■ Records to process

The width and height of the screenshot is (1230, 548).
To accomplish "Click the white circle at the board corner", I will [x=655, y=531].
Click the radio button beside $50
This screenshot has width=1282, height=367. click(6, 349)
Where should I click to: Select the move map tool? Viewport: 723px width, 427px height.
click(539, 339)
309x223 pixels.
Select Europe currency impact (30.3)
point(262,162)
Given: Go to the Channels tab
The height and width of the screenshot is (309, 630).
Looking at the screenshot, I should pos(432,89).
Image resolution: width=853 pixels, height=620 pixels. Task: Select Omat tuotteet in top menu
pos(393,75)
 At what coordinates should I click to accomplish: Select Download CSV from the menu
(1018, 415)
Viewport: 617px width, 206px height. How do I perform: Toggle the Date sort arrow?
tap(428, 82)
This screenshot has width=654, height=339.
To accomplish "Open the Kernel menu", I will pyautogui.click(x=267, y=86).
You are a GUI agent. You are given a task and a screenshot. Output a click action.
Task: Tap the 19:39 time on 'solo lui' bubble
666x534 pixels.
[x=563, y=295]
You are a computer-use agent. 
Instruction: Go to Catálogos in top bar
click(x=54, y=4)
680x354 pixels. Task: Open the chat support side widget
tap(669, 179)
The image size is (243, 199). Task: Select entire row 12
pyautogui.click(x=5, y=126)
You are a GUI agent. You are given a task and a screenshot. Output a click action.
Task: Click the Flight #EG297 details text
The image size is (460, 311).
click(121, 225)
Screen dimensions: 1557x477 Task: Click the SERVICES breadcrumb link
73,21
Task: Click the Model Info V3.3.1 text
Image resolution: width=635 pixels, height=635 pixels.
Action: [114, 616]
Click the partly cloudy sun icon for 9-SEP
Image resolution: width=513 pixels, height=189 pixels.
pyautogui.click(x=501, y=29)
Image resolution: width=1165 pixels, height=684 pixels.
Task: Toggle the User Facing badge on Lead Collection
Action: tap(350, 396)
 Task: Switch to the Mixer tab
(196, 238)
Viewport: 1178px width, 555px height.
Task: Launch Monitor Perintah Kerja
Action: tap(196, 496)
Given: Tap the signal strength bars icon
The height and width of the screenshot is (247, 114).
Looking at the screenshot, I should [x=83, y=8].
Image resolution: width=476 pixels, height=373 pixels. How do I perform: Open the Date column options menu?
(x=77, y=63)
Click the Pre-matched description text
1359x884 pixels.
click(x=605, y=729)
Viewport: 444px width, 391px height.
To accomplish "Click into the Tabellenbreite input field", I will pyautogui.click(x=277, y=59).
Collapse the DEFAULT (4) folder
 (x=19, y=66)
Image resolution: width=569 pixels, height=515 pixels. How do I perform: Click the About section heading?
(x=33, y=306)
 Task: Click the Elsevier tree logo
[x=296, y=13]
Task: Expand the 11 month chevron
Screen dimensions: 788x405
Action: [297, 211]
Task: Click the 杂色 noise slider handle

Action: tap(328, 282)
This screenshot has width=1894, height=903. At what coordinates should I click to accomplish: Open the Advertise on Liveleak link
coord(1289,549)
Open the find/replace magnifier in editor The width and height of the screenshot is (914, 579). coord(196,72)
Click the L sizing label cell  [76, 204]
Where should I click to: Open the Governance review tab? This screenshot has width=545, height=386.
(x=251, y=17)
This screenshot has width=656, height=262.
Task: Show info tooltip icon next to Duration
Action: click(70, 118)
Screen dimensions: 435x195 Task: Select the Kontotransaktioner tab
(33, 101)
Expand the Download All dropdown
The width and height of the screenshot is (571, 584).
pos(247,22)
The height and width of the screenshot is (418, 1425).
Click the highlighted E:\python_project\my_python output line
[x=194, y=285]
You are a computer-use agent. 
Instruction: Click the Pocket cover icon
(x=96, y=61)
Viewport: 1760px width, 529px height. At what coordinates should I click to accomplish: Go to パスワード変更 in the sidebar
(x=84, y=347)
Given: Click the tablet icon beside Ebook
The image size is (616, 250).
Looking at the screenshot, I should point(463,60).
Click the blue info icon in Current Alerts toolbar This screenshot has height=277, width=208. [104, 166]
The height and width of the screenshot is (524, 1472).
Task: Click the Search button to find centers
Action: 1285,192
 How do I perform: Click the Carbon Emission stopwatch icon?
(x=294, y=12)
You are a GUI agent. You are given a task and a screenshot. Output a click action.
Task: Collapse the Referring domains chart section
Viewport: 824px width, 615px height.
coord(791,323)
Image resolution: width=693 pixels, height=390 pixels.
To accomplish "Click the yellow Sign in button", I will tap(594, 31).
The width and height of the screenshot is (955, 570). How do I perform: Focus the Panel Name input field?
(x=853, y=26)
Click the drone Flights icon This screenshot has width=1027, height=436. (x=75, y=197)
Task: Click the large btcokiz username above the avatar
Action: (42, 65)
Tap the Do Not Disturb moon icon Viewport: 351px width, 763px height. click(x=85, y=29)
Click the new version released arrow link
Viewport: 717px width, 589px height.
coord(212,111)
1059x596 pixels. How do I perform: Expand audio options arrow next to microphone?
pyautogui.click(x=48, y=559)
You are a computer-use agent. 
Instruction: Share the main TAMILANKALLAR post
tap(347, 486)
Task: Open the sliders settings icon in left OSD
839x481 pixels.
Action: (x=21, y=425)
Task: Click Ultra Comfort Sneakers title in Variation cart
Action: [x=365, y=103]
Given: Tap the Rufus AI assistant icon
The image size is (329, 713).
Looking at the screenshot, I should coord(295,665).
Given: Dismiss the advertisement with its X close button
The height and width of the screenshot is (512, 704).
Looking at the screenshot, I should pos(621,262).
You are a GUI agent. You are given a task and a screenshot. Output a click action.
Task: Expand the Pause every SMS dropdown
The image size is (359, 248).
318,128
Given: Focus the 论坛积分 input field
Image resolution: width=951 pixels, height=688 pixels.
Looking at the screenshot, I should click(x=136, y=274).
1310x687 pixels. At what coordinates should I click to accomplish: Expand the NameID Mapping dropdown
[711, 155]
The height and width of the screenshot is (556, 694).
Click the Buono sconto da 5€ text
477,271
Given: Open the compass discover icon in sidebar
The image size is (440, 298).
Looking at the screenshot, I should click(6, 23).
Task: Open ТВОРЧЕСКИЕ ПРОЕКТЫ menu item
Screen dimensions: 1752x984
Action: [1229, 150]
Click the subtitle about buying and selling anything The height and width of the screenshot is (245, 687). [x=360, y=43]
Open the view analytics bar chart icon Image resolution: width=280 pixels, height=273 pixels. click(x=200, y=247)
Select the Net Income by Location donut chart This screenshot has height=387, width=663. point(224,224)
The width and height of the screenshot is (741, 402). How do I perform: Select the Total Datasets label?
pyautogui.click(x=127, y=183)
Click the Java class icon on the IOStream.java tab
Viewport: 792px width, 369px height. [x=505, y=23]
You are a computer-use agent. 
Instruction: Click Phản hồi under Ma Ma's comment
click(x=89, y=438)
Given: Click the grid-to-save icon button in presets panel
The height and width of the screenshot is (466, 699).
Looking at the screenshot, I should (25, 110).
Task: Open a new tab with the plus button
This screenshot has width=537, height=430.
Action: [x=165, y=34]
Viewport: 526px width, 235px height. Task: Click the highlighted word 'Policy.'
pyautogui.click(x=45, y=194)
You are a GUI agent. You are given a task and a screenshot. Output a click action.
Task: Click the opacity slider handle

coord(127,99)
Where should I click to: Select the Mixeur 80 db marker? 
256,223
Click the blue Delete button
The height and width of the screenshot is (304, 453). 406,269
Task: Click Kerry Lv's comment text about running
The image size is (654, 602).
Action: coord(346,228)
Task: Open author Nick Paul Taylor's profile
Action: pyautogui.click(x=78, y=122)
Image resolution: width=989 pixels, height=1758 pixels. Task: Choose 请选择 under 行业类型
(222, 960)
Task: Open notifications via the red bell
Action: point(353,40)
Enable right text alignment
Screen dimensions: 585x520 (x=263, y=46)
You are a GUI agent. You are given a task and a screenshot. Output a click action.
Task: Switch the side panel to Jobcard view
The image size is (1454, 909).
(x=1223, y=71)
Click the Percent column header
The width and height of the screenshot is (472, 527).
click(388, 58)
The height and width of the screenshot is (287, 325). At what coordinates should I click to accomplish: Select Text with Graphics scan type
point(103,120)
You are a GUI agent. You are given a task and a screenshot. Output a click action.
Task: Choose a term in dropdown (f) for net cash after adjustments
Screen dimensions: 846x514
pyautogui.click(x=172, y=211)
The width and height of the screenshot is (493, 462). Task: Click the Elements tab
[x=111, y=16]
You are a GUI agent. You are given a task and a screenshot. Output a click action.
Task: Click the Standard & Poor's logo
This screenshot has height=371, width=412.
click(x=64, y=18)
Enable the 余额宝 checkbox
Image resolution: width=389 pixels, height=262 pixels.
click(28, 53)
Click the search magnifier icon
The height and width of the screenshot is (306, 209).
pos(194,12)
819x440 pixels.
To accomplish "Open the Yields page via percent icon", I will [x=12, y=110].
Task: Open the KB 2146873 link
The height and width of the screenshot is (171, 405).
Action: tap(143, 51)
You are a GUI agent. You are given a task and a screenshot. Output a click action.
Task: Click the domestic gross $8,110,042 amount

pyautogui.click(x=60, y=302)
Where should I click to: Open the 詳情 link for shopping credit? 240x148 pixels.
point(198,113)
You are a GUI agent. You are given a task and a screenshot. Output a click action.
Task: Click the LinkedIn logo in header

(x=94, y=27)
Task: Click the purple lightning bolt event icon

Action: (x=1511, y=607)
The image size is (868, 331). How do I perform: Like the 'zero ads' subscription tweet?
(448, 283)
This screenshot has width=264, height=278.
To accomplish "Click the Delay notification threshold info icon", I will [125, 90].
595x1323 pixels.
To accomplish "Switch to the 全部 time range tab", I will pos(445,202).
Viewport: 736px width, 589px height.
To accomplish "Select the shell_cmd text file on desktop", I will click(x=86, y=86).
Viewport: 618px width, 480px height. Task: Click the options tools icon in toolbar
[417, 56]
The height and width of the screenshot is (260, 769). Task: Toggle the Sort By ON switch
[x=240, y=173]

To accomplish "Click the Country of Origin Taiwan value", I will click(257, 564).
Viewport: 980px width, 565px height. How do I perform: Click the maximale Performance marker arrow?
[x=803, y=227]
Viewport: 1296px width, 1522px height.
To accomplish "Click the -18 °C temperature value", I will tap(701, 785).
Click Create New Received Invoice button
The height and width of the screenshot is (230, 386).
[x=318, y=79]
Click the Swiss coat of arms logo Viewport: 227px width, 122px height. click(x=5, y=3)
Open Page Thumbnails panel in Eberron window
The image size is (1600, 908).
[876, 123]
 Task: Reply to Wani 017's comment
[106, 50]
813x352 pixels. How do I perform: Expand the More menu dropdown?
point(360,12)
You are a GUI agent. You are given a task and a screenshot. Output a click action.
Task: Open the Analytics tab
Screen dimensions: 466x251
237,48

■ Problem
Which lines above contain the word "chart"? Copy each of them.

■ Answer
Task: Collapse the Referring domains chart section
Open the view analytics bar chart icon Image resolution: width=280 pixels, height=273 pixels. click(x=200, y=247)
Select the Net Income by Location donut chart This screenshot has height=387, width=663. point(224,224)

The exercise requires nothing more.